Scalability of OpenFOAM for bio-medical flow simulations

Duran A., Çelebi M. S., Pıskın S., Tuncel M.

JOURNAL OF SUPERCOMPUTING, vol.71, pp.938-951, 2015 (SCI-Expanded) identifier identifier

  • Publication Type: Article / Article
  • Volume: 71
  • Publication Date: 2015
  • Doi Number: 10.1007/s11227-014-1344-1
  • Journal Indexes: Science Citation Index Expanded (SCI-EXPANDED), Scopus
  • Page Numbers: pp.938-951
  • Keywords: OpenFOAM software, Solver, Bio-medical flow, Scalability, BLOOD-FLOW
  • Istanbul Technical University Affiliated: Yes


We study a bio-medical fluid flow simulation using the incompressible, laminar OpenFOAM flow solver icoFoam using iterative linear equation solver and direct solvers (kernel class) such as SuperLU_DIST 3.3 and SuperLU_MCDT (Many-Core Distributed) for the large penta-diagonal and hepta-diagonal matrices coming from the simulation of blood flow in arteries with a structured mesh domain.
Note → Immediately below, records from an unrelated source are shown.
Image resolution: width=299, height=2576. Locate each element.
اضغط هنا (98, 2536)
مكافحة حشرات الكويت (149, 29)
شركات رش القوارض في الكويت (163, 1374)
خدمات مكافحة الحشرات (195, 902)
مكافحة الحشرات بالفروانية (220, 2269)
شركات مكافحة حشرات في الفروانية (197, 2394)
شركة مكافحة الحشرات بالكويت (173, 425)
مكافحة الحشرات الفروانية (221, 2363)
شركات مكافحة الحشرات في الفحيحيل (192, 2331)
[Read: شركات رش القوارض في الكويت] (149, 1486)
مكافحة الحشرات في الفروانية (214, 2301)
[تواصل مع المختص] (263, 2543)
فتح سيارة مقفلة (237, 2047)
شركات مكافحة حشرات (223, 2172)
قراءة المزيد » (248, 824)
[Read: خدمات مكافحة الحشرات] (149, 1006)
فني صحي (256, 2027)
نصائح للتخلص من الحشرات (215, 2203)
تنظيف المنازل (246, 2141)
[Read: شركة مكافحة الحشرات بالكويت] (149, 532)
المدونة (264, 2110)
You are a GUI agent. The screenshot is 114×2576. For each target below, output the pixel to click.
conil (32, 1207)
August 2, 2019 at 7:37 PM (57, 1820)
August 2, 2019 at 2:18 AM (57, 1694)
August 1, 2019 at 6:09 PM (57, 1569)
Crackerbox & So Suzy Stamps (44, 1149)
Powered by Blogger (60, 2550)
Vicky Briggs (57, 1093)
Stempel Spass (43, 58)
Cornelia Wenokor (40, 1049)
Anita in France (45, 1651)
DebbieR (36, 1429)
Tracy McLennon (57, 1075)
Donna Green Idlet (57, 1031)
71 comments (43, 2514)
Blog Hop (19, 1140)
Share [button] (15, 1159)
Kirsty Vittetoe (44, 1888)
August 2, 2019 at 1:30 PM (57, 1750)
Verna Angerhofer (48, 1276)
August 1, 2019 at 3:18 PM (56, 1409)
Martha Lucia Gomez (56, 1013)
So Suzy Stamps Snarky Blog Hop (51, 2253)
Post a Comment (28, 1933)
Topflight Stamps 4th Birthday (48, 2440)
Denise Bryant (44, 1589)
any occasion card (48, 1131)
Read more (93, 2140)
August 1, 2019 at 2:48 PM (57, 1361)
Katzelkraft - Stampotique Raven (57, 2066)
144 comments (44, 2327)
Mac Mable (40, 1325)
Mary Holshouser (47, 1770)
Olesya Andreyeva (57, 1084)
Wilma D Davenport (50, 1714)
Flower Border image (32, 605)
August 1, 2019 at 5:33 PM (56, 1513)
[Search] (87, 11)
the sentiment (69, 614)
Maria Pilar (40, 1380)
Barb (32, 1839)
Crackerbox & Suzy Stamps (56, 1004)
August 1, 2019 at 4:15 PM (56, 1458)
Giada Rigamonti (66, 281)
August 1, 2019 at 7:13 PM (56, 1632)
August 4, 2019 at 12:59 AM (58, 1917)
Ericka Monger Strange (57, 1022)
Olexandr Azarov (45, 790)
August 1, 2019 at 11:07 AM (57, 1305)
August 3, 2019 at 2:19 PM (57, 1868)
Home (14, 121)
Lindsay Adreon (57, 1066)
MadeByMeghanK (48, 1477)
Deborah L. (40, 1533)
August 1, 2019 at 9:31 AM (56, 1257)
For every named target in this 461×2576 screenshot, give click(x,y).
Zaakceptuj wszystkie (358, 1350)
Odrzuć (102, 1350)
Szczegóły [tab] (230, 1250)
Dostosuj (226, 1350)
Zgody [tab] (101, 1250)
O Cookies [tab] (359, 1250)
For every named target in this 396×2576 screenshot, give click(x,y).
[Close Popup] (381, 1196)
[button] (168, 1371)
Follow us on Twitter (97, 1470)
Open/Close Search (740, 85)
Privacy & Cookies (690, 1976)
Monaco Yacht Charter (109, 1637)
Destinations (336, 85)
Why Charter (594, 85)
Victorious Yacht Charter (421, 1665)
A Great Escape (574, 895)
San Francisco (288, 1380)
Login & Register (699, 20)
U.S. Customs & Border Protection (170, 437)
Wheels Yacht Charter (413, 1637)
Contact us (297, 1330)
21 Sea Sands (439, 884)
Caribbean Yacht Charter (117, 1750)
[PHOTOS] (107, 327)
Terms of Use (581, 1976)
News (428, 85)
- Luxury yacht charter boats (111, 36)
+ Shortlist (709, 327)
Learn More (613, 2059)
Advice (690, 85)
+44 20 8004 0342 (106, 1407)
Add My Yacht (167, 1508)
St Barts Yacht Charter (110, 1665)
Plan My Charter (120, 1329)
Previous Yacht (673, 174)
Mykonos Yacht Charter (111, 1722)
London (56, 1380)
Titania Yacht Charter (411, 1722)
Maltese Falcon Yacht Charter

A realistic simulation for the flow of blood in the heart or vessels in the whole body is a complex problem and may take a very long time, thousands of hours, for the main tasks such as pre-processing (meshing), decomposition and solving the large linear systems. Our aim is to test the potential scaling capability of the fluid solver for multi-petascale systems. We started from the relatively small instances for the whole simulation and solved large linear systems. We measured the wall clock time of single time steps of the simulation. This version gives important clues for a larger version of the problem. Later, we increase the problem size and the number of time steps to obtain a better picture gradually, in our general strategy. We test the performance of the solver icoFoam at TGCC Curie (a Tier-0 system) at CEA, France (see [31]). We achieved scaled speed-up for the largest matrices of 64 million million in our dataset to run up to 16,384 cores. In other words, we find that the scalability improves as the problem size increases for this application. As the matrix size quadrupled, the speed-up improves at least 50 % near speed-up saturation point. This shows that there is no structural problem in the software up to this scale. This is an important and encouraging result for the problem. Moreover, we imbedded other direct solvers (kernel class) such as SuperLU_DIST 3.3 and SuperLU_MCDT in addition to the solvers provided by OpenFOAM. Since future exascale systems are expected to have heterogeneous and many-core distributed nodes, we believe that our SuperLU_MCDT software is a good candidate for future systems. SuperLU_MCDT worked up to 16,384 cores for the large penta-diagonal matrices for 2D problems and hepta-diagonal matrices for 3D problems, coming from the incompressible blood flow simulation, without any problem.